Energies, 2019, vol. 12, issue 24, 1-16

Abstract: In this research, we investigate the connection between an observed enhancement in solid oxide fuel cell stack performance and the evolution of the microstructure of its electrodes. A three dimensional, numerical model is applied to predict the porous ceramic-metal electrode performance on the basis of microstructure morphology. The model features a non-continuous computational domain based on the digital reconstruction obtained using focused ion beam scanning electron microscopy (FIB-SEM) electron nanotomography. The Butler–Volmer equation is used to compute the charge transfer at reaction sites, which are modeled as distinct locally distributed features of the microstructure. Specific material properties are accounted for using interpolated experimental data from the open literature.

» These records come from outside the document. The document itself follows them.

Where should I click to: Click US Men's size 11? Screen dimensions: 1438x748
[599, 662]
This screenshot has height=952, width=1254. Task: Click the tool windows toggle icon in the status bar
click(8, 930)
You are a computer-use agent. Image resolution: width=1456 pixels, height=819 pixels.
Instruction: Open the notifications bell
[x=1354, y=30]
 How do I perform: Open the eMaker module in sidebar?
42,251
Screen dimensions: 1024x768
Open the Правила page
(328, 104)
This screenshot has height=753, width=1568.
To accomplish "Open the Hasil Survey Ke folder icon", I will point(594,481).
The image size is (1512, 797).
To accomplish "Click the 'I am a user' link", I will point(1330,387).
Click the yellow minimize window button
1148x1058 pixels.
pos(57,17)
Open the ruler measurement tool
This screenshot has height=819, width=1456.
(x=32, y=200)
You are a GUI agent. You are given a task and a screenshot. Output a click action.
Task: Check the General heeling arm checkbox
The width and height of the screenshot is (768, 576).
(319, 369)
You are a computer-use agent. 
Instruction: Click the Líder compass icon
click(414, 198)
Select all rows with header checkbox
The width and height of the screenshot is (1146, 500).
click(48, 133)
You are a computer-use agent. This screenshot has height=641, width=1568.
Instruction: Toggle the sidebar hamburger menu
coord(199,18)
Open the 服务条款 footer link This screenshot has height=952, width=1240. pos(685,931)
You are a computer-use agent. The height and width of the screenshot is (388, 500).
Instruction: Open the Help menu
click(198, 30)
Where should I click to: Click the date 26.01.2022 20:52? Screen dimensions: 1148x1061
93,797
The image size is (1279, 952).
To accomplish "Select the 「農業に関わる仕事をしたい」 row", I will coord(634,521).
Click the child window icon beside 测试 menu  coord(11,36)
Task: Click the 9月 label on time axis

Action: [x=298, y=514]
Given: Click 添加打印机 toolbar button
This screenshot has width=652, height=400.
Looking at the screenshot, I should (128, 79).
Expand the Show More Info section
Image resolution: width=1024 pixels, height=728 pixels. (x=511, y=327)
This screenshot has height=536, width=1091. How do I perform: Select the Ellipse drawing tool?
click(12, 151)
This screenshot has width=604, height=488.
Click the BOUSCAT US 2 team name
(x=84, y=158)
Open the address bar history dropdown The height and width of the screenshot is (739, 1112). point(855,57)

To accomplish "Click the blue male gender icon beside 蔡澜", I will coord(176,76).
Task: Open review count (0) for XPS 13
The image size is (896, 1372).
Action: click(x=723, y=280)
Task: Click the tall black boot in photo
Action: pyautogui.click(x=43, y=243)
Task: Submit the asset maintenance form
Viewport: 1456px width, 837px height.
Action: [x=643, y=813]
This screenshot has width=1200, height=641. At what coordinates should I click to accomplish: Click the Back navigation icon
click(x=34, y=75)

Mass transport is modeled using the extended Stefan–Maxwell model, which accounts for both the binary, and the Knudsen diffusion phenomena. The simulations are in good agreement with the experimental data, correctly predicting a decrease in total losses for the observed microstructure evolution. The research supports the hypothesis that the performance enhancement was caused by a systematic change in microstructure morphology.

Keywords: solid oxide fuel cells; microstructure; modeling; degradation; enhancement; FIB-SEM (search for similar items in EconPapers)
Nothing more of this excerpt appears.